Tuesday, November 10, 2015

Danger! and Other Stories

Book: Danger! and Other Stories
Author:Arthur Conan Doyle
Edition: read on Google Play Book from Gutenberg
Read: November 10, 2015
165 pages
Genre:  Fiction
Rated: 2 out of 5

Synopsis:
A collection of short stories with no apparent theme.

Thoughts:

Danger! Being the Log of Captain John Sirius
This is the most famous of the stories and about the only good one of the bunch. This is the reason why I read the book. In reading the book Dead Wake about the Lustania tragedy, Eric Larson mentioned this short story. In it, Doyle predicts the type of submarine warfare which might be successful-attacking the supply and passenger ships heading to England. Reality mimicked the story.

one cannot live under artificial conditions and yet act as if they were natural ones. This is a lesson which we must all learn.  Our situations change and we do not remain the same. It is a rare person who remains unchanged despite all which occurs to them.

More foresight, Johnny, and less party politics—that is my lesson to you. This is something which we could use now. Our political parties think they are more important than the nation. That could spell the end of our nation if we do not wake up. They are playing in the big leagues, but they are acting like minor league players.
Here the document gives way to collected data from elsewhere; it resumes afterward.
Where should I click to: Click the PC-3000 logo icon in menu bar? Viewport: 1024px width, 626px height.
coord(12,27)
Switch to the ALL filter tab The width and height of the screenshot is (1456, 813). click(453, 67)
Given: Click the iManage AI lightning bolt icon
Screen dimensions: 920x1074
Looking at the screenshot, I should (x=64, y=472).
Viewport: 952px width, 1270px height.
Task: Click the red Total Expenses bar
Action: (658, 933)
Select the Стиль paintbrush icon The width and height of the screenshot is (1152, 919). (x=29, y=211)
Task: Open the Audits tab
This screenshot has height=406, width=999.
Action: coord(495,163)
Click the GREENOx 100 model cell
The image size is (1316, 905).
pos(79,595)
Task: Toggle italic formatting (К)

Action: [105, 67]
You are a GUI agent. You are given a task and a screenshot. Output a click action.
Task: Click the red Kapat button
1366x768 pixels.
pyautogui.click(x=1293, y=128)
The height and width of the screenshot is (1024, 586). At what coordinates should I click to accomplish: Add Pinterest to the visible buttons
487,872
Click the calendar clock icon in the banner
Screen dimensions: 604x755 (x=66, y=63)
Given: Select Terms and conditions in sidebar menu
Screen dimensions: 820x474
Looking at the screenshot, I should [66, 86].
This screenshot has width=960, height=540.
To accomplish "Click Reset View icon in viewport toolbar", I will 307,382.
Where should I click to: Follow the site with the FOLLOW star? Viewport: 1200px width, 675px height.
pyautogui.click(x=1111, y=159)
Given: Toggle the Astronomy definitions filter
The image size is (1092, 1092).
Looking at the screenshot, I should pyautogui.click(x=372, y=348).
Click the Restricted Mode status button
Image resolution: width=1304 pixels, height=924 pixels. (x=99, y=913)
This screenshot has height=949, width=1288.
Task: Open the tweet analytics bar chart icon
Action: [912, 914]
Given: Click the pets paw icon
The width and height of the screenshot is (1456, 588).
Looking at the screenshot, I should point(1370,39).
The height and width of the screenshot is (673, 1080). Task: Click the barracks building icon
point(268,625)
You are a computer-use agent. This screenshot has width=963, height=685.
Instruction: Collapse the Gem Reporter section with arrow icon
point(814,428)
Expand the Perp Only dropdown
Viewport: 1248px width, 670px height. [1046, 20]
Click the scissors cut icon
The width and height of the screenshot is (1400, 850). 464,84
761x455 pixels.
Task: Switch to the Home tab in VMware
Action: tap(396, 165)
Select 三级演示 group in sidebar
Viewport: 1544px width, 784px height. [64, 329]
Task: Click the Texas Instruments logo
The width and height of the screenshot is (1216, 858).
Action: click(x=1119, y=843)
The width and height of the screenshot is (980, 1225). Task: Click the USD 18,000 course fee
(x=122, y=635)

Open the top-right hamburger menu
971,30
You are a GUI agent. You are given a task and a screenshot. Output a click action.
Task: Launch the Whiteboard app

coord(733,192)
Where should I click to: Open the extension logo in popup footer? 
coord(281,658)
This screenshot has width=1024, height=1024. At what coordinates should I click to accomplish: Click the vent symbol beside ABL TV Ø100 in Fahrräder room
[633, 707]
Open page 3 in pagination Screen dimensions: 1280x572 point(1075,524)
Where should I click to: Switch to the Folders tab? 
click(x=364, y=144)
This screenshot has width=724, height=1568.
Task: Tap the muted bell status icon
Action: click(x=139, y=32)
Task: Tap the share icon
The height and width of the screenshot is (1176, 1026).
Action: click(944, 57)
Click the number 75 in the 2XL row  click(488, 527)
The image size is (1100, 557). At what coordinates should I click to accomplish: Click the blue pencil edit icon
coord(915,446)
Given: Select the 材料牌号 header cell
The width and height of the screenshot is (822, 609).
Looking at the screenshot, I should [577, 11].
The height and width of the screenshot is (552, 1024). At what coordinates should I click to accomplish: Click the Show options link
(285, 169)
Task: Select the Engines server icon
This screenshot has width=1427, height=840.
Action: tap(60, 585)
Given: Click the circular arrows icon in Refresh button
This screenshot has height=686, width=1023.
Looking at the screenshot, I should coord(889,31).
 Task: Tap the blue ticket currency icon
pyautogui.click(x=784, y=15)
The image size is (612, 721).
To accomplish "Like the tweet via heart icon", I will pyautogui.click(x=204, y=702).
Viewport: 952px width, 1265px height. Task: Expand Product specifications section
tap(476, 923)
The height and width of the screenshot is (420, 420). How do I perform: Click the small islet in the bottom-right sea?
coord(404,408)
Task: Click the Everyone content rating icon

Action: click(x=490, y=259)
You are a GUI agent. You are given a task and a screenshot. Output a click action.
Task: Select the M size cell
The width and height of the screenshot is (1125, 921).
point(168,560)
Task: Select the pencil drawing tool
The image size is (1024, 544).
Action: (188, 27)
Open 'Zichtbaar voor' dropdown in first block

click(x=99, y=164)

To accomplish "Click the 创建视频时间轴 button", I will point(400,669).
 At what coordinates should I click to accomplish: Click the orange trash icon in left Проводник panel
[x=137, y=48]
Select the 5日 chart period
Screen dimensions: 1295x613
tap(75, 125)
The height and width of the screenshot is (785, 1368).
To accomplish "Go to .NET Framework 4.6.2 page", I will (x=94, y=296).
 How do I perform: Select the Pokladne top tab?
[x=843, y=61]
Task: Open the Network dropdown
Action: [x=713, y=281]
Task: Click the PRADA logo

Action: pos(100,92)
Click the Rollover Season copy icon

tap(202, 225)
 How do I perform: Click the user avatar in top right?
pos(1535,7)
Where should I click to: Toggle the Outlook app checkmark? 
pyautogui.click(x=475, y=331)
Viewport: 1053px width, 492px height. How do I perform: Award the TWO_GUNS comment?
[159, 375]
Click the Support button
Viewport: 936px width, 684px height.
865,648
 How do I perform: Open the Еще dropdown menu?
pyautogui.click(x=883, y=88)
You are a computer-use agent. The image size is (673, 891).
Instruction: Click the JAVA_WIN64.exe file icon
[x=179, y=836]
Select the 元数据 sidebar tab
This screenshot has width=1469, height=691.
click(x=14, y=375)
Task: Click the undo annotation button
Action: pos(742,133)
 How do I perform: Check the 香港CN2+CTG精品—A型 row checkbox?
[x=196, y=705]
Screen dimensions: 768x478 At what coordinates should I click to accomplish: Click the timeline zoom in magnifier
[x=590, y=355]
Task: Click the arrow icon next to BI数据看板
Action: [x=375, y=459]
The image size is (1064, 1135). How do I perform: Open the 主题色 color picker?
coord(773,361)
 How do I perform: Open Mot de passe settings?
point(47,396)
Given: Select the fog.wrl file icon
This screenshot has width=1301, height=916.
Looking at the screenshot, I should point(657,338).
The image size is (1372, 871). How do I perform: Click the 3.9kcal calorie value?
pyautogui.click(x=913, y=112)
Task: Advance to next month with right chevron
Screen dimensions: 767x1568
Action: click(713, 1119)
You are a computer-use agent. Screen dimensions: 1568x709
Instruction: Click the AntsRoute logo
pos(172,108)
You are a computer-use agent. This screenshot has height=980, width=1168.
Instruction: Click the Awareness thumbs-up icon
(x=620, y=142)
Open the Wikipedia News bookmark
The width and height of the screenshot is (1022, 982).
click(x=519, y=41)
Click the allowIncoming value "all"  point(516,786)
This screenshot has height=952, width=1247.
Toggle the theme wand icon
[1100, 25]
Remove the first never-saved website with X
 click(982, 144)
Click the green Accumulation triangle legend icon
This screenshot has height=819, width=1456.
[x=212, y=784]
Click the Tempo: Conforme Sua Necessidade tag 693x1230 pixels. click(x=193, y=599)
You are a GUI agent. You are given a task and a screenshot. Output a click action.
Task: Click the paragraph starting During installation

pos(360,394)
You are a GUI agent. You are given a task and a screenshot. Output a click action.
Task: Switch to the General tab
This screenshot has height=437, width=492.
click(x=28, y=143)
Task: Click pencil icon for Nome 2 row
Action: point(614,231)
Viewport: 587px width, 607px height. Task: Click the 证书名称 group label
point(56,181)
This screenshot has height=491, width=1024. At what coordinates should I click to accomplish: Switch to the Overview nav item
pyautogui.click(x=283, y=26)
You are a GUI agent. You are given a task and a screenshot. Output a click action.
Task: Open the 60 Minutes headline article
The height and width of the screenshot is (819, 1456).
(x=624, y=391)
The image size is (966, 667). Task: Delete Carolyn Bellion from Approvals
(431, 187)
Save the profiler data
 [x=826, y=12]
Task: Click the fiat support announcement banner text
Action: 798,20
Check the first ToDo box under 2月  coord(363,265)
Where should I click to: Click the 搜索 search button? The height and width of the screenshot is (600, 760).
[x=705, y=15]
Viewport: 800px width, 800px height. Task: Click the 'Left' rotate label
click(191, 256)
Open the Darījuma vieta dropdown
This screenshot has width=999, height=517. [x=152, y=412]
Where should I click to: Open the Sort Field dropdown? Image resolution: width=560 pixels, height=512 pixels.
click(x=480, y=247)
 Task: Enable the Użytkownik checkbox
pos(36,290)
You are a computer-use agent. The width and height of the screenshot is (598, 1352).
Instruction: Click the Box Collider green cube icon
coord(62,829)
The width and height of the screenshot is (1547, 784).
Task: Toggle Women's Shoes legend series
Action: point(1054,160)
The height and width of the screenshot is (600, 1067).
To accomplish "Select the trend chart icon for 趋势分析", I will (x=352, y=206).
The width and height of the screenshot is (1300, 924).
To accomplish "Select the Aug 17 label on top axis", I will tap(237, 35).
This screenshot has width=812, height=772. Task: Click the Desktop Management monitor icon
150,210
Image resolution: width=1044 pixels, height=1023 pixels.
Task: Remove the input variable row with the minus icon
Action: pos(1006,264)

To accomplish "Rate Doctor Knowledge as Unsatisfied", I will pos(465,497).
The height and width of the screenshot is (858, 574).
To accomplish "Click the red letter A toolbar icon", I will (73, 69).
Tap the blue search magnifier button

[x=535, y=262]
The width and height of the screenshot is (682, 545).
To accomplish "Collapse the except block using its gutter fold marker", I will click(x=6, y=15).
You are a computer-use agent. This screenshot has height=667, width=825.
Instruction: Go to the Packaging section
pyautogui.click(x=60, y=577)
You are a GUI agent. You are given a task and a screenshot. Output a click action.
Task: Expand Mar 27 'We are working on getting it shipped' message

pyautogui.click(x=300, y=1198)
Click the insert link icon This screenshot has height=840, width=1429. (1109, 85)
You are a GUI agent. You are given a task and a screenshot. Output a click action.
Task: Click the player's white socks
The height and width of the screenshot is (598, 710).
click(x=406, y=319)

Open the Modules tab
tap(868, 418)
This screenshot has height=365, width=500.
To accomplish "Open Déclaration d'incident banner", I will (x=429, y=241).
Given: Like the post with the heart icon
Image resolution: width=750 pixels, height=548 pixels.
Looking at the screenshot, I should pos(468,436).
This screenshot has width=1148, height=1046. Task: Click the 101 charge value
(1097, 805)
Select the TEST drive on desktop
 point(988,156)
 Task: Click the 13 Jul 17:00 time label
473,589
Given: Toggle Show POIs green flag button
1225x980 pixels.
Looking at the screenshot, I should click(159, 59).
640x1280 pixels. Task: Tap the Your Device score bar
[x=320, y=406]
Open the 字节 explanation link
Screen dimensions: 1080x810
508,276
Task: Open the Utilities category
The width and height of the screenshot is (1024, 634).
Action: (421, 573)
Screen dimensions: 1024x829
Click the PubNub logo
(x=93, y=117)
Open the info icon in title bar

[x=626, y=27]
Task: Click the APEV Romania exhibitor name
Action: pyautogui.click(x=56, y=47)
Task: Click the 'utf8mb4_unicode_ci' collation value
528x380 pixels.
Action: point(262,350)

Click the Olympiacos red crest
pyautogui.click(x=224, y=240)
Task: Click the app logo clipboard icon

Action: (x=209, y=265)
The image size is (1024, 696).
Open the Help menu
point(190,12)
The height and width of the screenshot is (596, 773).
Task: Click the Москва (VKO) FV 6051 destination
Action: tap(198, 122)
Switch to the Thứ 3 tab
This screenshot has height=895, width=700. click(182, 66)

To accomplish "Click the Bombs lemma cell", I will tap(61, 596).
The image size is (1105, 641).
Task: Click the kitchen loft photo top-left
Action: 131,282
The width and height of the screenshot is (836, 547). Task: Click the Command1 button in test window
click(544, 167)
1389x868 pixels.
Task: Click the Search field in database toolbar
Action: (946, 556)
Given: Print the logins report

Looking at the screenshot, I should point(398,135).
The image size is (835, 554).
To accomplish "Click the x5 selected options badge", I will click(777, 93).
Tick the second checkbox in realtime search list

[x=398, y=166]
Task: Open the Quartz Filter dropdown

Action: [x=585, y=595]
War is too big a thing to leave room for personal ill-feeling, but it must be remorseless all the same. War is not a time for personal vendettas. It is to be won without much blood being shed.
 
 
"One Crowded Hour"
This is the other story which may be worth reading. It talks about a series of robbery along a lonely highway. All but one were fakes. The robber tells the story to a friend whom he robbed and lets him judge it the robbery was appropriate.


Evaluation:
The author of Sherlock Homes let me down.  There is one, maybe two, good stories in this collection of short stories. The Danger! story should be read and pondered about what weaknesses a strong nation has and how we can be destroyed. The rest of the book can be ignored.

 


New Words:
  • phaeton (The Fall of Lord Barrymore): a form of sporty open carriage popular in the late eighteenth and early nineteenth century. With the advent of the automobile, the term was adapted to open touring cars,
  • potations (The Fall of Lord Barrymore): the action of drinking something, especially alcohol.
  • Vauxhall (The Fall of Lord Barrymore): a mixed commercial and residential district of central London in the London Borough of Lambeth. Vauxhall formed part of Surrey until 1889 when the County of London was created.
  • Tinman (The Fall of Lord Barrymore): a maker of or worker in tinplate
  • aeronaut (The Horror of the Heights): 
  • tourbillon  (The Horror of the Heights):  
  • Mannheim glass  (The Horror of the Heights): 
  • vol-plané  (The Horror of the Heights):  
  • Mort (Borrowed Scenes): 
  • Ria  (Borrowed Scenes):  
  • Challenge (Borrowed Scenes):


Good Quotes:
  • First Line:   The Title story of this volume was written about eighteen months before the outbreak of the war, and was intended to direct public attention to the great danger which threatened this country.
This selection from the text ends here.